What is expected
Please retype all the records below, keeping every line exactly the same.

Rows

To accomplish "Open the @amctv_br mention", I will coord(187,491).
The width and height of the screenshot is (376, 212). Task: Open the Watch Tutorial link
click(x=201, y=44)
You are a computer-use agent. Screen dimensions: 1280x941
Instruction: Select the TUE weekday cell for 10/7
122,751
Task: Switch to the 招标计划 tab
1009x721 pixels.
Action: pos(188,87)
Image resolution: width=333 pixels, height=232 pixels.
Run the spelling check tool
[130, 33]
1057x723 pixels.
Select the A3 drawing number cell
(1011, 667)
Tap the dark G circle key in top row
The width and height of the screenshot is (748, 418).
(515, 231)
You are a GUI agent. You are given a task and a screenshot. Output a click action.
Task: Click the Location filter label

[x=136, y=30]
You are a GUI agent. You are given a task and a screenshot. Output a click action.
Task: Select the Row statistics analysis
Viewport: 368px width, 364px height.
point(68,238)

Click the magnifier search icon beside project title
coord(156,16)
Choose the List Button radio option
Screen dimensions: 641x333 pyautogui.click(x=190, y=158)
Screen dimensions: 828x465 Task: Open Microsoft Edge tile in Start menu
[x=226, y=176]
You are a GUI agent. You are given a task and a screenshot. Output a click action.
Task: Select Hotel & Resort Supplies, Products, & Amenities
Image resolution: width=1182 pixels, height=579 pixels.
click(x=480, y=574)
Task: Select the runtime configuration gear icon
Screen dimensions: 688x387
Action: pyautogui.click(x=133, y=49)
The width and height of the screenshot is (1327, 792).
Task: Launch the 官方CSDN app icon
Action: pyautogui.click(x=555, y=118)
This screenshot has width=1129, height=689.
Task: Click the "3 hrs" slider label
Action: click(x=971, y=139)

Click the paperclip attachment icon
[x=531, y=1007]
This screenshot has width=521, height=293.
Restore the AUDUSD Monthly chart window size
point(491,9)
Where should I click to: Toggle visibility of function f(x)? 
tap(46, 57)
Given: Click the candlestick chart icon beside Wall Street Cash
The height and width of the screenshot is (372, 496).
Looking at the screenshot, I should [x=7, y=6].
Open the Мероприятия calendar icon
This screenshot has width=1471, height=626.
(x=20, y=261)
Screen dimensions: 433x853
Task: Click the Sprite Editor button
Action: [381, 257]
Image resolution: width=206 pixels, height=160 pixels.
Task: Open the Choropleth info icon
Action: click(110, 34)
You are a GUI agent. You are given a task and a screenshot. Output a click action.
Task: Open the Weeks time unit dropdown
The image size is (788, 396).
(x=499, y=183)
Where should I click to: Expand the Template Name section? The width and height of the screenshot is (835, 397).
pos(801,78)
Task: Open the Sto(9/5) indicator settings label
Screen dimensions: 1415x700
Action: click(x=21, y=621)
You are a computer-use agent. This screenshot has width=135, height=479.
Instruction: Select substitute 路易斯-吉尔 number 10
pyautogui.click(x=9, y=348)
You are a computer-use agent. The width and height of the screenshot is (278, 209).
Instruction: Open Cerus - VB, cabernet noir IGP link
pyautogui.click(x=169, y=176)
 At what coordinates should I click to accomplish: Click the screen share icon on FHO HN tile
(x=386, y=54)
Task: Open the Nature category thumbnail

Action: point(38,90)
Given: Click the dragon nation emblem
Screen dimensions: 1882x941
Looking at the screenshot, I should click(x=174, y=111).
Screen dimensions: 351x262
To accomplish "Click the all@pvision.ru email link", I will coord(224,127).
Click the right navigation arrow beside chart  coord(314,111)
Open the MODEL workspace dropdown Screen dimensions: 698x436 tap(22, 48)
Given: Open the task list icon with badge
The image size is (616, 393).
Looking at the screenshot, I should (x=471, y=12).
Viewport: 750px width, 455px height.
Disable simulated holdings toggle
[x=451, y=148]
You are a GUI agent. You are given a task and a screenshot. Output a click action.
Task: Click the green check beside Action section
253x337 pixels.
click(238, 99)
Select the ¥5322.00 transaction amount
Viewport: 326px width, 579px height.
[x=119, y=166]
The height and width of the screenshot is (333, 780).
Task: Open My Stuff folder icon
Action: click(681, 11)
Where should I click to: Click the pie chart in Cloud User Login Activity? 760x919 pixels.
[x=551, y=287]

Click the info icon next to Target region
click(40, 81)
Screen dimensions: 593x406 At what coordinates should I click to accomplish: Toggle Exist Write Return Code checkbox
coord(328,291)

Reply to the task
To accomplish "Open the @amctv_br mention", I will coord(187,491).
The width and height of the screenshot is (376, 212). Task: Open the Watch Tutorial link
click(x=201, y=44)
You are a computer-use agent. Screen dimensions: 1280x941
Instruction: Select the TUE weekday cell for 10/7
122,751
Task: Switch to the 招标计划 tab
1009x721 pixels.
Action: pos(188,87)
Image resolution: width=333 pixels, height=232 pixels.
Run the spelling check tool
[130, 33]
1057x723 pixels.
Select the A3 drawing number cell
(1011, 667)
Tap the dark G circle key in top row
The width and height of the screenshot is (748, 418).
(515, 231)
You are a GUI agent. You are given a task and a screenshot. Output a click action.
Task: Click the Location filter label

[x=136, y=30]
You are a GUI agent. You are given a task and a screenshot. Output a click action.
Task: Select the Row statistics analysis
Viewport: 368px width, 364px height.
point(68,238)

Click the magnifier search icon beside project title
coord(156,16)
Choose the List Button radio option
Screen dimensions: 641x333 pyautogui.click(x=190, y=158)
Screen dimensions: 828x465 Task: Open Microsoft Edge tile in Start menu
[x=226, y=176]
You are a GUI agent. You are given a task and a screenshot. Output a click action.
Task: Select Hotel & Resort Supplies, Products, & Amenities
Image resolution: width=1182 pixels, height=579 pixels.
click(x=480, y=574)
Task: Select the runtime configuration gear icon
Screen dimensions: 688x387
Action: pyautogui.click(x=133, y=49)
The width and height of the screenshot is (1327, 792).
Task: Launch the 官方CSDN app icon
Action: pyautogui.click(x=555, y=118)
This screenshot has width=1129, height=689.
Task: Click the "3 hrs" slider label
Action: click(x=971, y=139)

Click the paperclip attachment icon
[x=531, y=1007]
This screenshot has width=521, height=293.
Restore the AUDUSD Monthly chart window size
point(491,9)
Where should I click to: Toggle visibility of function f(x)? 
tap(46, 57)
Given: Click the candlestick chart icon beside Wall Street Cash
The height and width of the screenshot is (372, 496).
Looking at the screenshot, I should [x=7, y=6].
Open the Мероприятия calendar icon
This screenshot has width=1471, height=626.
(x=20, y=261)
Screen dimensions: 433x853
Task: Click the Sprite Editor button
Action: [381, 257]
Image resolution: width=206 pixels, height=160 pixels.
Task: Open the Choropleth info icon
Action: click(110, 34)
You are a GUI agent. You are given a task and a screenshot. Output a click action.
Task: Open the Weeks time unit dropdown
The image size is (788, 396).
(x=499, y=183)
Where should I click to: Expand the Template Name section? The width and height of the screenshot is (835, 397).
pos(801,78)
Task: Open the Sto(9/5) indicator settings label
Screen dimensions: 1415x700
Action: click(x=21, y=621)
You are a computer-use agent. This screenshot has width=135, height=479.
Instruction: Select substitute 路易斯-吉尔 number 10
pyautogui.click(x=9, y=348)
You are a computer-use agent. The width and height of the screenshot is (278, 209).
Instruction: Open Cerus - VB, cabernet noir IGP link
pyautogui.click(x=169, y=176)
 At what coordinates should I click to accomplish: Click the screen share icon on FHO HN tile
(x=386, y=54)
Task: Open the Nature category thumbnail

Action: point(38,90)
Given: Click the dragon nation emblem
Screen dimensions: 1882x941
Looking at the screenshot, I should click(x=174, y=111).
Screen dimensions: 351x262
To accomplish "Click the all@pvision.ru email link", I will coord(224,127).
Click the right navigation arrow beside chart  coord(314,111)
Open the MODEL workspace dropdown Screen dimensions: 698x436 tap(22, 48)
Given: Open the task list icon with badge
The image size is (616, 393).
Looking at the screenshot, I should (x=471, y=12).
Viewport: 750px width, 455px height.
Disable simulated holdings toggle
[x=451, y=148]
You are a GUI agent. You are given a task and a screenshot. Output a click action.
Task: Click the green check beside Action section
253x337 pixels.
click(238, 99)
Select the ¥5322.00 transaction amount
Viewport: 326px width, 579px height.
[x=119, y=166]
The height and width of the screenshot is (333, 780).
Task: Open My Stuff folder icon
Action: click(681, 11)
Where should I click to: Click the pie chart in Cloud User Login Activity? 760x919 pixels.
[x=551, y=287]

Click the info icon next to Target region
click(40, 81)
Screen dimensions: 593x406 At what coordinates should I click to accomplish: Toggle Exist Write Return Code checkbox
coord(328,291)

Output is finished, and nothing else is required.